Apply what you read:
A: Reproduce word for word the part of the article on Bret Michaels's recovery running from "The former Poison" down to "in his brain.".
B: Translate into Spanish this sentence from the article on Bret Michaels's recovery: "The former Poison frontman, 47, remains in intensive care and is said to be in critical, but stable condition."

Text under study:
Bret Michaels has suffered a setback on the road to his recovery from a brain hemorrhage last week.
While doctors have told ABC News that a "full recovery" may still be possible for the rocker and reality star, he has experienced a side effect called hyponatremia, a lack of sodium in the body which could lead to seizures.
The former Poison frontman, 47, remains in intensive care and is said to be in critical, but stable condition.
The setback comes after Michaels' publicist confirmed last week that Michaels had suffered a massive subarachnoid hemorrhage, or bleeding at the base of his brain stem. On Sunday, statements posted on the star's official website indicated that he was still in the intensive care unit at an undisclosed hospital and in critical condition. The statements also indicated that doctors had not yet located the source of the bleeding in his brain.

Input data:
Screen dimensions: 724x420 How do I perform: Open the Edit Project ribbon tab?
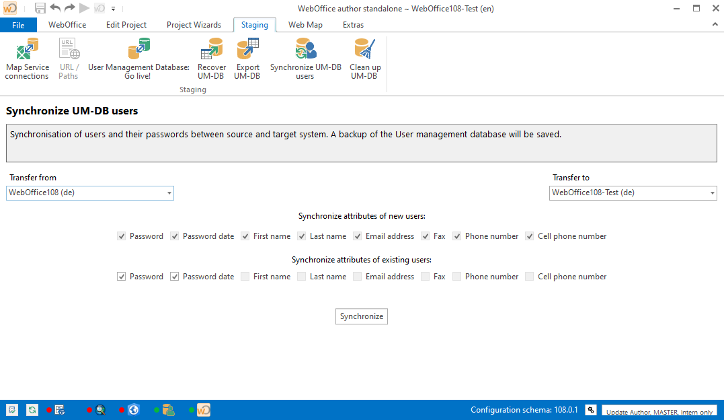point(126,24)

==

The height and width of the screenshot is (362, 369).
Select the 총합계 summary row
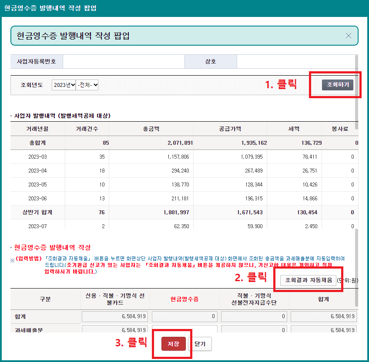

Numbered responses:
A:
The former Poison frontman, 47, remains in intensive care and is said to be in critical, but stable condition.
The setback comes after Michaels' publicist confirmed last week that Michaels had suffered a massive subarachnoid hemorrhage, or bleeding at the base of his brain stem. On Sunday, statements posted on the star's official website indicated that he was still in the intensive care unit at an undisclosed hospital and in critical condition. The statements also indicated that doctors had not yet located the source of the bleeding in his brain.

B: El exlíder de Poison, de 47 años, permanece en cuidados intensivos y, según se dice, se encuentra en estado crítico, pero estable.